Faisons le lien avec l’évangile d’aujourd’hui : le repas de Jésus avec les pécheurs. Il répond aux pharisiens qui récriminent contre lui : « Ce ne sont pas les gens bien portants qui ont besoin du médecin, mais les malades  Jje ne suis pas venu appeler les justes, mais les pêcheurs » (Matt. 9, 9-13).

Quand nous lisons ces chapitres de la Règle, nous devons garder à l’esprit la miséricorde de Jésus pour les pécheurs. Le but de sa mission est de les sauver et non de les juger.

 

CHAPITRE 26 : DE CEUX QUI, SANS ORDRES, SE JOIGNENT AUX EXCOMMUNIES.

Samedi 3 juillet, fête de saint Thomas :

     Dans son commentaire de la Règle de saint Benoît, Dom Guillaume note : « La peine de l’exclusion, cette expérience de solitude, a pour but de ramener le frère à la source profonde de son être, de le faire rentrer en lui-même, pour qu’il redécouvre, du dedans, le bon chemin. Celui qui interfère dans ce processus thérapeutique risque fort d’empêcher ce retour au cœur, à la source de la communion. En effet, le fautif, se voyant compris et soutenu, risque alors de s’entêter, de s’enfermer dans sa volonté propre, et de ne plus en sortir. Saint Benoît n’exclut pas la compassion, bien au contraire […] Toutefois, Jésus nous affirme dans l’évangile que si un aveugle veut guider un autre aveugle, ils risquent tous deux de tomber dans le même trou. (Luc 6,39)».

La fête de l’apôtre saint Thomas nous ramène au mystère pascal. Le récit de l’apparition de Jésus ressuscité au Cénacle devant les dix, puis les onze huit jours après, a été abondamment commenté par les Pères de l’Eglise, et par bien d’autres. L’incrédulité de Thomas a éclipsé celle des autres apôtres dont la foi a aussi été mise à l’épreuve après la mort de Jésus.

Le passage de l’incrédulité à la foi chez Thomas, c’est souvent la démarche actuelle de beaucoup de chrétiens. Pour obtenir la foi, il est nécessaire d’avoir une adhésion personnelle ; on ne peut plus se contenter d’une religion sociale que beaucoup rejettent d’ailleurs aujourd’hui. Celui qui croit doit s’engager personnellement. Le Christ n’est pas une idéologie, mais une personne. C’est cette rencontre personnelle que saint Thomas a faite.

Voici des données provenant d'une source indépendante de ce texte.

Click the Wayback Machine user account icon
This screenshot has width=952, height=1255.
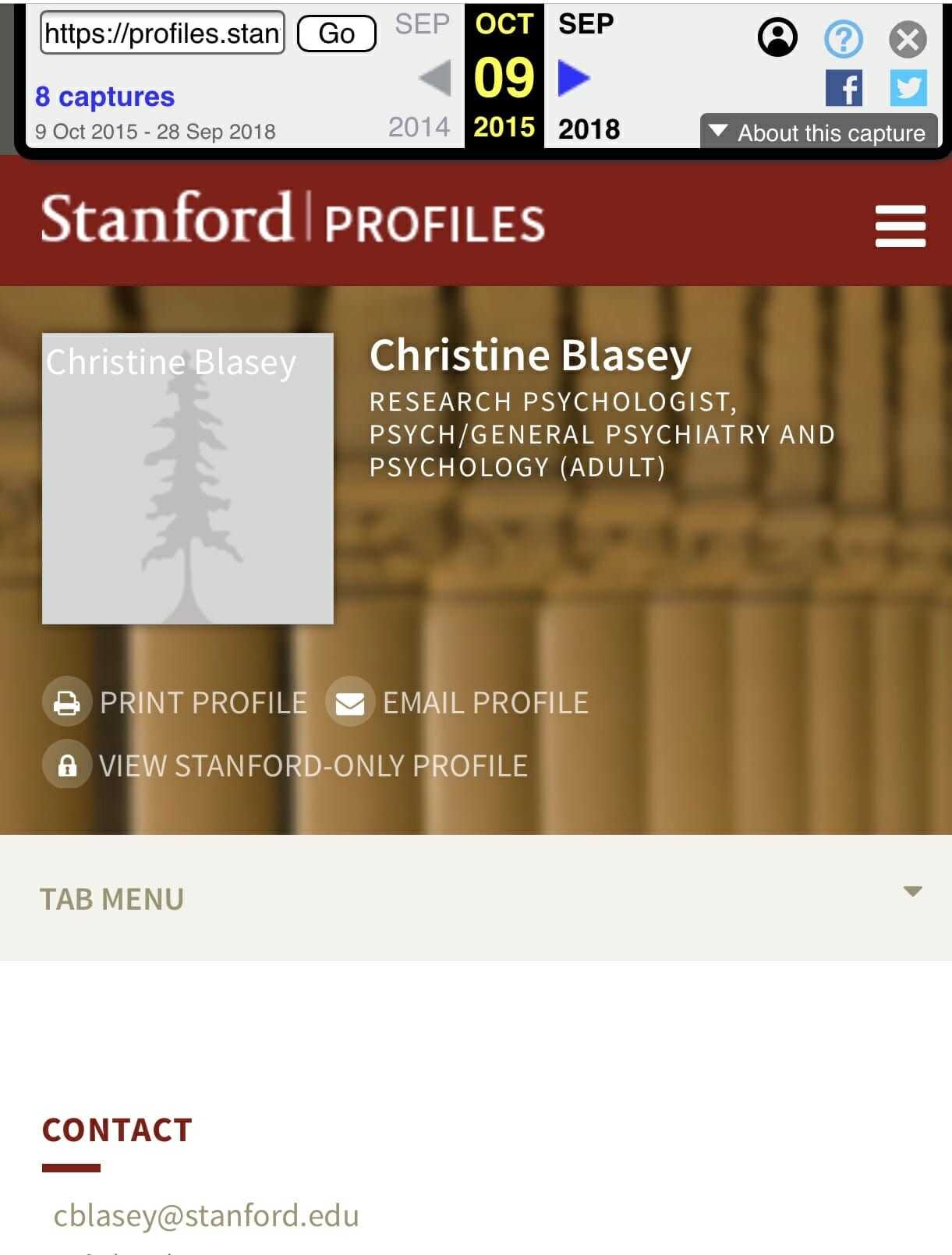pos(777,37)
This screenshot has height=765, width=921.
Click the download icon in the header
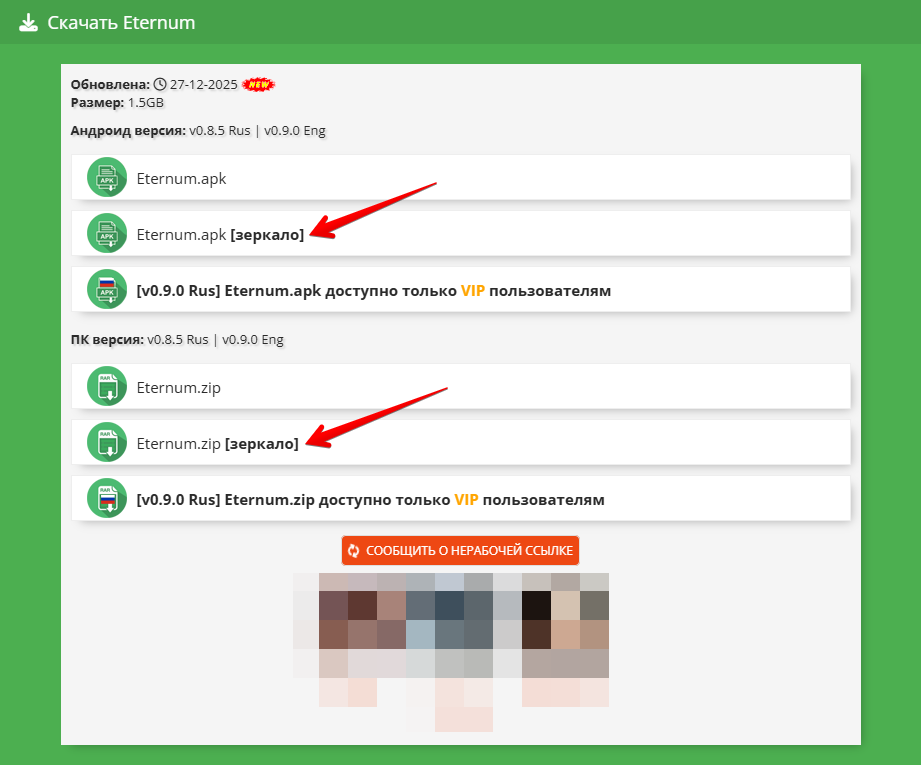click(x=28, y=22)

Cette rencontre n’est pas forcément la même pour tous, mais elle engage celui qui la fait au plus intime de lui-même. Elle l’engage tout entier pour une vie renouvelée : « Heureux ceux qui croient sans avoir vu » (Jn. 20,29). Autrement dit, cette rencontre avec le Ressuscité est possible à tout moment et pour tous et elle est réalisable pour celui qui cherche le Christ de tout son cœur.